Strategic claims making on ‘the city’ (new paper)

A new paper is out in Urban Geography, on ‘The city’ as developmental justification: claimsmaking on the urban through strategic planning. In it I ask why Olympic bidders seek to make claims on ‘their’ cities. It is very common for Olympic bids to brand themselves as representing the potential host city, even though Olympics are usually managed by non-governmental entities and involve both urban and suburban stakeholders Many bid organizations simply refer to themselves by City Name, Year (e.g. “Doha 2020” or “NYC 2012, Inc”) and often make sweeping claims about the supposed motivations of that city. The paper draws on a comparative analysis of 43 Summer Olympic bids, and case studies of bidding politics in New York and Doha, Qatar. I argue that this type of claims making defines ‘the city’ with reference to particular places within it—pilot projects, particularly successful or troubled neighborhoods, zones subject to special legal or fiscal interventions—effectively allocating the right to define the city to the stakeholders who control those places.

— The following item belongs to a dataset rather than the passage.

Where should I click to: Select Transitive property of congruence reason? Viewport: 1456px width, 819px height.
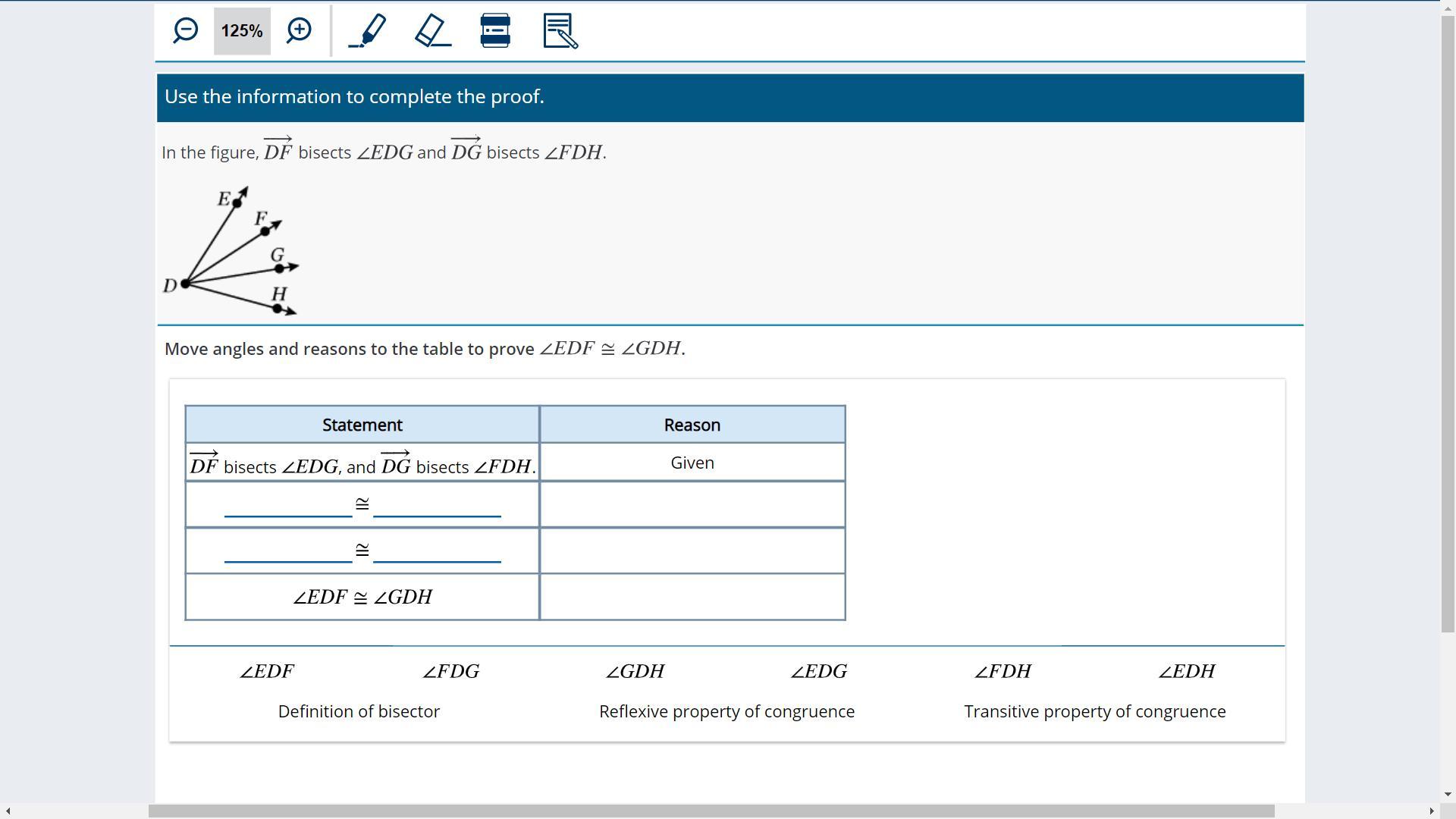coord(1094,712)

Abstract: Municipal governments produce a seemingly endless supply of urban strategic plans, which purport to define the city by making claims on its future development trajectories. Critics note that this claimsmaking on “the city” renders it conceptually vacuous and overextended. Yet it is essential to question the degree to which speculative policymaking is merely rhetorical. Discursive claimsmaking on the city through strategic planning documents is an important technique in urban politics—a form of targeted simplification that benefits particular stakeholders by defining the city around sites in which they are invested. Bids to host sporting “mega-events” like the Olympic Games are a case in point: event planning corporations routinely make claims on the city, which strategically simplify its forms and processes, often by defining the city in ways that mediate between particular land investment projects and broad visions for citywide development. The implication is that claimsmaking on the city through urban strategic planning is intentionally simplistic and acts as an ideological practice for justifying urban development projects.